“Using these cells to find out which drugs work on an individual’s cells based on their genetics is a very promising new technology,” says geneticist Leroy Hood of the Institute for Systems Biology in Seattle, “though we have yet to see how promising.”
The cells provided by CDI also offer a ready supply for scientists conducting basic research in how cardiac cells function. But they do not come cheap. Palay says they cost about $1,000 for a vial, compared to about $800 for cells from cadavers, though the latter are not as readily available, and they don’t beat in a petri dish, limiting researchers’ ability to study the electrodynamics of heart cells.
IPS-derived cells also have the potential to become a powerful predictive tool when combined with genetic profiling that identifies genetic predispositions to adverse reactions to drugs. Cells derived from people with DNA markers giving them a high risk for side effects from a drug can be tested to determine if the risk is real before they ever take the medication.
“Before CDI, these cells were very difficult to obtain, and we would only get tiny amounts,” says stem cell biologist Sandra Engle, a senior principal scientist at Pfizer. “This doesn’t work for high-throughput testing for drugs.” Researchers use high throughput processes to test up to thousands of different drug compound candidates to see which work and are safe.

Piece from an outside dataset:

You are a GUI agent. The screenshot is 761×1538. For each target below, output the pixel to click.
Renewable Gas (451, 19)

The cells also allow researchers to test cells from the same stem-cell stock over time as they develop drugs, which can take years, explains Engle. “We could not do that before.” Researchers also can check drugs on cells from different types of patients to see if there are different reactions, and study why some cells become diseased.

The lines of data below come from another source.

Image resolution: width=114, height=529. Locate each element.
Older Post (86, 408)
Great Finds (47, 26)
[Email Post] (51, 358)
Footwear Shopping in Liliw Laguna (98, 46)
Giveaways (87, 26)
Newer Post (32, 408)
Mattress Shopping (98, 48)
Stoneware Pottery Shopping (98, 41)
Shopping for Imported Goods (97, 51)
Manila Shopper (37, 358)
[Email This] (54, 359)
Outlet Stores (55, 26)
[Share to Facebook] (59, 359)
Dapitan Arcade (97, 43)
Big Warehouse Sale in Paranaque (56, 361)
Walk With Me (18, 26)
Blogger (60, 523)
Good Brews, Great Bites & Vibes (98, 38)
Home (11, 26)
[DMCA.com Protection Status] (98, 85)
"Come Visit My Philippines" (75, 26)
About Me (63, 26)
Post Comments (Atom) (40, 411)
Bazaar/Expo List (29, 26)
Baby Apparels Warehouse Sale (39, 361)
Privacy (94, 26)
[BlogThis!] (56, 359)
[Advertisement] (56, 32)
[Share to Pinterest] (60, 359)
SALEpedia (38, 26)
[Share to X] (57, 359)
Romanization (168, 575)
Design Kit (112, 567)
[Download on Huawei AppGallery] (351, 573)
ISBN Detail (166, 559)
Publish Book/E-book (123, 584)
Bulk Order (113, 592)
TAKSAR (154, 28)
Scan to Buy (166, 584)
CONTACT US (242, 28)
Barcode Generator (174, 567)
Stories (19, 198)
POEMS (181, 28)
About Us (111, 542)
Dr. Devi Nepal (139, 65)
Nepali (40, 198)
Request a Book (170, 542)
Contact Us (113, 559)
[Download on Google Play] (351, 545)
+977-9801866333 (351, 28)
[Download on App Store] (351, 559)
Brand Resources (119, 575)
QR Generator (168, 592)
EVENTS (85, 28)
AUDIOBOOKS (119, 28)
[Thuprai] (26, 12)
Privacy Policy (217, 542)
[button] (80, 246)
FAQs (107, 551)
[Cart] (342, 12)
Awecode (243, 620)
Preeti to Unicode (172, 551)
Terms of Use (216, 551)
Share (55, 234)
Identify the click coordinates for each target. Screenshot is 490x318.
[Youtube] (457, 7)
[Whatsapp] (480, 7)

IPS cells are genetically and immunologically compatible with the person who provided the original cells. This means that cardiac and other cells produced from IPS cells won’t be rejected by a person’s immune system, always a possibility with cells that come from donors, animals, or cadavers.
Because of this, IPS-derived cells for the heart and other tissue may one day be a perfect genetic match for effecting repairs to damaged tissue in the heart and elsewhere, though IPS-derived cells cannot yet be used as spare parts. “Therapies using these cells are still a long way to go,” says Palay. “We don’t know yet know how to graft them to grow in human tissue.”
However, personalized drug testing has the potential to become a powerful predictive tool combining genetic profiling with cell-toxicity screening. It could help determine adverse reactions to drugs in genetically high-risk individuals before they ever take a given drug.
“This is a game changer,” says Engle.”It’s going to dramatically change biology and drug development.”